18 August 2006

Historical pedantry

I have a bone to pick with Dr. Jorge Cham. In a recent Piled Higher and Deeper comic [link], the character Prof. Smith is described as “recipient of the Alexander von Humboldt Prize of the Federal Republic of the Netherlands”, among other things. This is total and utter nonsense. Of course I understand that the Ph.D. comic is a work of fiction, but it does at least suggest a real-life and contemporary setting – witness references to Stanford University and current events in the real world.

So just to educate the general populace that will not read this anyway...

Alexander von Humboldt (* Berlin 1769 – † Berlin 1859) was an explorer from [drum roll] Berlin, which was in Prussia. In other words, in Germany. In other words, not in the Netherlands. He did probably set foot on Dutch soil at some point during his travels, but the main foci of his work were Germany, Switzerland, Italy, and Latin America. He did not write anything major about the Netherlands which makes a Dutch prize being named after him extremely unlikely in the first place.

More ridiculously... the Federal Republic of the Netherlands? My passport clearly says “Kingdom of the Netherlands” in twelve languages. Not Republic. Not Federal. We were a republic once, or rather, twice, in our history. From 1581 to 1795 we were the Republic of the (Seven) United Netherlands/Provinces, and then from 1795 to 1806 we were the Batavian Republic. (Those were the days.) Sure enough the United Provinces (not the Batavian Republic) were a federal republic but we were never called such.

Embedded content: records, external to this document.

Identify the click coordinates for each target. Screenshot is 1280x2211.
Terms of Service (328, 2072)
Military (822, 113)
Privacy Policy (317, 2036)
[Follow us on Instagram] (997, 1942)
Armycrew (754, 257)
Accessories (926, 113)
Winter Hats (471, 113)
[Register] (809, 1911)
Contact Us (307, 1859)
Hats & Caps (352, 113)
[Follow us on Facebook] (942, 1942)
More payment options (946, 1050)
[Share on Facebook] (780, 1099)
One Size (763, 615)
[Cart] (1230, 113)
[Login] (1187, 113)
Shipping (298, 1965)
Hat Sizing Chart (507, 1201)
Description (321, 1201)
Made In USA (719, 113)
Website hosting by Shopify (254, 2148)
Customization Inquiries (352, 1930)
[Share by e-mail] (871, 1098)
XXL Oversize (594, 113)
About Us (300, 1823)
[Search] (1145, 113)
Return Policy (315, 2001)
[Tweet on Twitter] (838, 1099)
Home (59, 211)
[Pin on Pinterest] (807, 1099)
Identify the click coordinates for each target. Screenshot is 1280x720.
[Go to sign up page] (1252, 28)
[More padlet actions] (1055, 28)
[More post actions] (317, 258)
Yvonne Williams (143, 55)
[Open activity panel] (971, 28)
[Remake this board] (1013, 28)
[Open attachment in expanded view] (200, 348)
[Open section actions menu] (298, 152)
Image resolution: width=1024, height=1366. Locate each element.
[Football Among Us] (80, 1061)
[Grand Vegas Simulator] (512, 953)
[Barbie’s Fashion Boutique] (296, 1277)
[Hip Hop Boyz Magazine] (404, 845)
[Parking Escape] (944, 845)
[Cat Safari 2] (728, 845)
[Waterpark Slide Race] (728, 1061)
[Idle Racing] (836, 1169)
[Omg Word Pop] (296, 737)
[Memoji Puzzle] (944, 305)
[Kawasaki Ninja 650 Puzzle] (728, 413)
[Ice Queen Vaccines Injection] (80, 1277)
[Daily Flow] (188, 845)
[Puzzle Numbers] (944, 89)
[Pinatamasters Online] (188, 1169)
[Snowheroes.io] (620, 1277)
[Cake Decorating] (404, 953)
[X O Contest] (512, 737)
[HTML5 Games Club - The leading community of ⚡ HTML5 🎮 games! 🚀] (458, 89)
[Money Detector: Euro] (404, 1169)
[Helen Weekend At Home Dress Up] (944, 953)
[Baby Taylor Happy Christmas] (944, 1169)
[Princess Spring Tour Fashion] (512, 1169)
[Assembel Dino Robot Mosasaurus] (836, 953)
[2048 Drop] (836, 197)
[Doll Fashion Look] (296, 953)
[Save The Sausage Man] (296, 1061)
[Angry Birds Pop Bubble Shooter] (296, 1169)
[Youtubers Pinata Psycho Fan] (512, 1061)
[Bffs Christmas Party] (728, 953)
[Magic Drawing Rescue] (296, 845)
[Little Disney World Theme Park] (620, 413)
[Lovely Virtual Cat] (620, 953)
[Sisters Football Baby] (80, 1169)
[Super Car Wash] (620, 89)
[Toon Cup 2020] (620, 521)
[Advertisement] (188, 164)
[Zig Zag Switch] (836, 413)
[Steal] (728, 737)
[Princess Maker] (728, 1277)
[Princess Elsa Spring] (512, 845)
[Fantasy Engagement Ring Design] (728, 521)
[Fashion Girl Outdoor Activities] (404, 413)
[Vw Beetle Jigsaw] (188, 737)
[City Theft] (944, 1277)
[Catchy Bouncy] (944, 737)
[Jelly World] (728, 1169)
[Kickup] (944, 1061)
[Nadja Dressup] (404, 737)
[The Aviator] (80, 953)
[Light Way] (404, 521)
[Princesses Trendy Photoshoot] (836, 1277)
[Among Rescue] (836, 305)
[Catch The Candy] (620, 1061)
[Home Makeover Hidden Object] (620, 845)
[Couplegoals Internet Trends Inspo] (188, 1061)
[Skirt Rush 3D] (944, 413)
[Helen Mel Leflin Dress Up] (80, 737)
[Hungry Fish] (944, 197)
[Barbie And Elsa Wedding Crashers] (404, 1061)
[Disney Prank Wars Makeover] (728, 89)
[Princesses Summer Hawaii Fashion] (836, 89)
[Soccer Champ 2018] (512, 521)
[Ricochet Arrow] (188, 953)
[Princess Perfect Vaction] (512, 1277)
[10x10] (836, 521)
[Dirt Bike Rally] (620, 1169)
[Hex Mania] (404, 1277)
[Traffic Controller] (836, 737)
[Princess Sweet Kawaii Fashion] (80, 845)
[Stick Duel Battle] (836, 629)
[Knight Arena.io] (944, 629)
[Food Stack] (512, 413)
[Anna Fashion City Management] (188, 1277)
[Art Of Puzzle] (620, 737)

Alexander von Humboldt’s first publication dates from 1790, so five years before the Netherlands ceased to be a federal republic. His major claim to fame, however, the five-year expotition to Latin America (1799 to 1804) came when the Netherlands were no longer federal and well on their way to becoming a Kingdom with a rabbit king.

In conclusion, a badly-named Alexander von Humboldt Prize of the Federal Republic of the Netherlands is not entirely beyond the realms of possibility, but the probability of a certain comic strip (anti-)hero graduating is doubtlessly infinitely greater.

Rant over.

(Only one more month before I can tell first-years that Wikipedia is evil!)

1 comment:

Anonymous said...

I feel so...enlightened. Why is wikipedia evil?